It also could spell trouble for lenders that have not properly hedged the value of their servicing rights, however, and the benefits of lower rates are far from assured.

U.S. Treasury yields, which mortgage rates are tied to, slumped to a four-month low Monday, as investors remained anxious about China's woes and the slower pace of global growth and sought a safe haven in government bonds. The 10-year Treasury yield fell as low as 1.95% during the session, down six basis points from late Friday.

For now, mortgage rates would have to drop at least 25 basis points or more from recent levels to spark a major wave of refinancings.

"A big chunk of 2013 and 2014 loans are just out of the money to refinance," said Scott Buchta, head of fixed income strategy at Brean Capital.

The stock market plunge has some investors assuming that the U.S. economy is heading into a recession, with the potential for massive layoffs at manufacturing firms that could be crippled by lower commodity prices.

Ivy Zelman, the CEO of Zelman and Associates, a housing analytics firm, said the sell-off hitting homebuilders, mortgage insurers, title companies and financial stocks, is an overreaction. With yields on 10-year Treasury notes falling to 2%, the market is assuming much slower economic growth ahead, she said.

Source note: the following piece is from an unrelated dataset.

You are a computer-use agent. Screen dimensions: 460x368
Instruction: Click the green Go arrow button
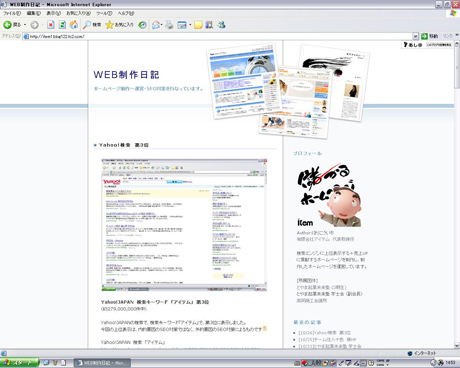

"It's more about slowing economic growth than about rates," Zelman said. "There's a lot of knee-jerk reactions."

The biggest concern is that manufacturers would start laying off employees, resulting in job losses.

"If people lose their jobs, they can't buy a house," Zelman said.

Uncertainty about whether the Federal Reserve will raise short-term rates in September or delay a rate hike until December or early next year has contributed to the market volatility.

Some nonbank mortgage servicers will be aggressive at soliciting borrowers to refinance. Since most banks and mortgage lenders are seeing a steady flow of home purchase and refinance volume, they may be loath to lower mortgage rates much further, since doing so would cut into profits.

"Lenders have right-sized and reduced capacity to the point where they're more profitable now with less," Buchta said. "They have steady flows and they're managing to the pipeline [of loans] and profit margins."

Banks and mortgage lenders have been profiting this year from mini-waves of refinancings combined with an uptick in home purchase applications, which have risen nearly 20% from a year earlier.

Lynn Fisher, a vice president of research and economics at the Mortgage Bankers Association, wrote in a research note last week that most of the pick-up in refinance activity was driven primarily by investors seeking jumbo loans above the conforming loan limit of $729,750. Jumbo rates have dipped about five basis points in the last two months.

Refinance requests, as measured by the MBA's index, rose 7% for the week ending Aug. 14, from a week earlier, to the highest level since May 2015. Refis now make up 55.5% of all mortgage applications.

Some mortgage servicers have already been hit hard by dips in interest rates and have been forced to take writedowns and even sell servicing rights. The volatility has been particularly hard for nonbanks like Nationstar Mortgage in Lewisville, Texas, and Walter Investment in Tampa, Fla., that had to take writedowns this year when more borrowers refinanced and prepaid their mortgages than expected.